- _What the task asks_: Copy out the rows below, switching every "Instruction" to "Directive" and leaving everything else unchanged.

- _Source records_:
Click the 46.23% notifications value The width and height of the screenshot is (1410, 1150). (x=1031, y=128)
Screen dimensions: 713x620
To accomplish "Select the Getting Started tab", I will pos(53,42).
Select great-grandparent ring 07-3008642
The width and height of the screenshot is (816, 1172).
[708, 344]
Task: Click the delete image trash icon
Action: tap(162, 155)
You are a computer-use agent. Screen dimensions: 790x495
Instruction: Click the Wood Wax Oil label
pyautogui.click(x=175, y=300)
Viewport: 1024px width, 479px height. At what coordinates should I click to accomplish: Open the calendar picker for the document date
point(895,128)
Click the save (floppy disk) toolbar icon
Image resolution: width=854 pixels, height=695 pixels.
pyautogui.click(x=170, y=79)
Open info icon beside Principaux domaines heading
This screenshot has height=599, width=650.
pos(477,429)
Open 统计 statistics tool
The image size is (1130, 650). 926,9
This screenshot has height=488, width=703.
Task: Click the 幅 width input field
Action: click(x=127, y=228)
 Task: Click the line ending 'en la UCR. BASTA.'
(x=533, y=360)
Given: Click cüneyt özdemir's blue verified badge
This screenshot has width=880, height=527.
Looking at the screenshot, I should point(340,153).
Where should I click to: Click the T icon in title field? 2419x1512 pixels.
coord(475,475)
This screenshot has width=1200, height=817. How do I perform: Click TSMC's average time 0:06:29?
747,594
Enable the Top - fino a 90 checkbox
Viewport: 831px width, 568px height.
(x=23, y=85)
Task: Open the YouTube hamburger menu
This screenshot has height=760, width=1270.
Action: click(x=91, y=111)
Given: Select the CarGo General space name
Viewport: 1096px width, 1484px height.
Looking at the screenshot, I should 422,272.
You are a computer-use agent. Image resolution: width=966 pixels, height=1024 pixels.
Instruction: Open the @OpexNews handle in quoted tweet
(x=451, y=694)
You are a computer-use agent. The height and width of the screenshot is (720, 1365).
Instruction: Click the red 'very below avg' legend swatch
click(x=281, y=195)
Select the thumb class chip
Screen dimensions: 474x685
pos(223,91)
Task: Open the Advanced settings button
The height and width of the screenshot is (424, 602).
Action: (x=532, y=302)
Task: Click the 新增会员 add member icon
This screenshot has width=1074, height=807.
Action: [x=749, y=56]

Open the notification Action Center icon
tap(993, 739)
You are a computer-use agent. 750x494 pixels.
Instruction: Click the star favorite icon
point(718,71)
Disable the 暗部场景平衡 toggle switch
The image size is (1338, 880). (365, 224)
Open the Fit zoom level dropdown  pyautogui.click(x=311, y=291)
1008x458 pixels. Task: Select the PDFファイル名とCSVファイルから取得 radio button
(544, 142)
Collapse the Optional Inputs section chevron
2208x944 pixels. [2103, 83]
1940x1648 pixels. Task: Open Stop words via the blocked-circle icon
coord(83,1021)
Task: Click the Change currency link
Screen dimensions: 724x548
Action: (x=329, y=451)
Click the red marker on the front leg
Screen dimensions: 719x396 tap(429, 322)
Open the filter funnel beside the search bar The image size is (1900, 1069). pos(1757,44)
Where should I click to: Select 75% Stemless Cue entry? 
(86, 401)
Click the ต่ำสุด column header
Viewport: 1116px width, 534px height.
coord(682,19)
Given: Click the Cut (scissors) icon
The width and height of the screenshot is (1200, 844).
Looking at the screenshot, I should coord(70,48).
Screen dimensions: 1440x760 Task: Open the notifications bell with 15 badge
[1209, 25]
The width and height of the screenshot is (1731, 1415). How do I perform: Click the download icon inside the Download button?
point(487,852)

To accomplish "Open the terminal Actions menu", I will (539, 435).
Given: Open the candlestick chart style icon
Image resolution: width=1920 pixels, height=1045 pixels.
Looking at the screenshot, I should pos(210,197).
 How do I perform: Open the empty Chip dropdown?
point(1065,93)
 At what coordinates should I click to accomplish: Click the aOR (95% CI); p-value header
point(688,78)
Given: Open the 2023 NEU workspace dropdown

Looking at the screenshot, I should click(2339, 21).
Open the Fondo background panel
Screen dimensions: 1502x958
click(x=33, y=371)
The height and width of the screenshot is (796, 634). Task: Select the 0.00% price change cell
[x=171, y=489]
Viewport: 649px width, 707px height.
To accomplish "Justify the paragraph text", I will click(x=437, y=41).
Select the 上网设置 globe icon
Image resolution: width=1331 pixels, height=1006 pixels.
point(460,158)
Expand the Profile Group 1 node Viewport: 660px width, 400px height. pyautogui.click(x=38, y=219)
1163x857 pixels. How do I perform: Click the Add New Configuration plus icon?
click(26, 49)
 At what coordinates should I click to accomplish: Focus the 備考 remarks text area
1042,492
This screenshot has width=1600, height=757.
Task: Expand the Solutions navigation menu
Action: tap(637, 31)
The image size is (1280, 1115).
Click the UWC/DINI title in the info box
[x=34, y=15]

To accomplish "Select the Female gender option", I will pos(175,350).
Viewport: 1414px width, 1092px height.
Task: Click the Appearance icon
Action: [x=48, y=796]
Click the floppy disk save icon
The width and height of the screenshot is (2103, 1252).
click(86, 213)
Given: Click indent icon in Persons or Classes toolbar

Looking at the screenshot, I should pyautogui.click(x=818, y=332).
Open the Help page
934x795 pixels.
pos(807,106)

- _Answer_:
Click the 46.23% notifications value The width and height of the screenshot is (1410, 1150). (x=1031, y=128)
Screen dimensions: 713x620
To accomplish "Select the Getting Started tab", I will pos(53,42).
Select great-grandparent ring 07-3008642
The width and height of the screenshot is (816, 1172).
[708, 344]
Task: Click the delete image trash icon
Action: tap(162, 155)
You are a computer-use agent. Screen dimensions: 790x495
Directive: Click the Wood Wax Oil label
pyautogui.click(x=175, y=300)
Viewport: 1024px width, 479px height. At what coordinates should I click to accomplish: Open the calendar picker for the document date
point(895,128)
Click the save (floppy disk) toolbar icon
Image resolution: width=854 pixels, height=695 pixels.
pyautogui.click(x=170, y=79)
Open info icon beside Principaux domaines heading
This screenshot has height=599, width=650.
pos(477,429)
Open 统计 statistics tool
The image size is (1130, 650). 926,9
This screenshot has height=488, width=703.
Task: Click the 幅 width input field
Action: click(x=127, y=228)
 Task: Click the line ending 'en la UCR. BASTA.'
(x=533, y=360)
Given: Click cüneyt özdemir's blue verified badge
This screenshot has width=880, height=527.
Looking at the screenshot, I should point(340,153).
Where should I click to: Click the T icon in title field? 2419x1512 pixels.
coord(475,475)
This screenshot has width=1200, height=817. How do I perform: Click TSMC's average time 0:06:29?
747,594
Enable the Top - fino a 90 checkbox
Viewport: 831px width, 568px height.
(x=23, y=85)
Task: Open the YouTube hamburger menu
This screenshot has height=760, width=1270.
Action: click(x=91, y=111)
Given: Select the CarGo General space name
Viewport: 1096px width, 1484px height.
Looking at the screenshot, I should 422,272.
You are a computer-use agent. Image resolution: width=966 pixels, height=1024 pixels.
Directive: Open the @OpexNews handle in quoted tweet
(x=451, y=694)
You are a computer-use agent. The height and width of the screenshot is (720, 1365).
Directive: Click the red 'very below avg' legend swatch
click(x=281, y=195)
Select the thumb class chip
Screen dimensions: 474x685
pos(223,91)
Task: Open the Advanced settings button
The height and width of the screenshot is (424, 602).
Action: (x=532, y=302)
Task: Click the 新增会员 add member icon
This screenshot has width=1074, height=807.
Action: [x=749, y=56]

Open the notification Action Center icon
tap(993, 739)
You are a computer-use agent. 750x494 pixels.
Directive: Click the star favorite icon
point(718,71)
Disable the 暗部场景平衡 toggle switch
The image size is (1338, 880). (365, 224)
Open the Fit zoom level dropdown  pyautogui.click(x=311, y=291)
1008x458 pixels. Task: Select the PDFファイル名とCSVファイルから取得 radio button
(544, 142)
Collapse the Optional Inputs section chevron
2208x944 pixels. [2103, 83]
1940x1648 pixels. Task: Open Stop words via the blocked-circle icon
coord(83,1021)
Task: Click the Change currency link
Screen dimensions: 724x548
Action: (x=329, y=451)
Click the red marker on the front leg
Screen dimensions: 719x396 tap(429, 322)
Open the filter funnel beside the search bar The image size is (1900, 1069). pos(1757,44)
Where should I click to: Select 75% Stemless Cue entry? 
(86, 401)
Click the ต่ำสุด column header
Viewport: 1116px width, 534px height.
coord(682,19)
Given: Click the Cut (scissors) icon
The width and height of the screenshot is (1200, 844).
Looking at the screenshot, I should coord(70,48).
Screen dimensions: 1440x760 Task: Open the notifications bell with 15 badge
[1209, 25]
The width and height of the screenshot is (1731, 1415). How do I perform: Click the download icon inside the Download button?
point(487,852)

To accomplish "Open the terminal Actions menu", I will (539, 435).
Given: Open the candlestick chart style icon
Image resolution: width=1920 pixels, height=1045 pixels.
Looking at the screenshot, I should pos(210,197).
 How do I perform: Open the empty Chip dropdown?
point(1065,93)
 At what coordinates should I click to accomplish: Click the aOR (95% CI); p-value header
point(688,78)
Given: Open the 2023 NEU workspace dropdown

Looking at the screenshot, I should click(2339, 21).
Open the Fondo background panel
Screen dimensions: 1502x958
click(x=33, y=371)
The height and width of the screenshot is (796, 634). Task: Select the 0.00% price change cell
[x=171, y=489]
Viewport: 649px width, 707px height.
To accomplish "Justify the paragraph text", I will click(x=437, y=41).
Select the 上网设置 globe icon
Image resolution: width=1331 pixels, height=1006 pixels.
point(460,158)
Expand the Profile Group 1 node Viewport: 660px width, 400px height. pyautogui.click(x=38, y=219)
1163x857 pixels. How do I perform: Click the Add New Configuration plus icon?
click(26, 49)
 At what coordinates should I click to accomplish: Focus the 備考 remarks text area
1042,492
This screenshot has width=1600, height=757.
Task: Expand the Solutions navigation menu
Action: tap(637, 31)
The image size is (1280, 1115).
Click the UWC/DINI title in the info box
[x=34, y=15]

To accomplish "Select the Female gender option", I will pos(175,350).
Viewport: 1414px width, 1092px height.
Task: Click the Appearance icon
Action: [x=48, y=796]
Click the floppy disk save icon
The width and height of the screenshot is (2103, 1252).
click(86, 213)
Given: Click indent icon in Persons or Classes toolbar

Looking at the screenshot, I should pyautogui.click(x=818, y=332).
Open the Help page
934x795 pixels.
pos(807,106)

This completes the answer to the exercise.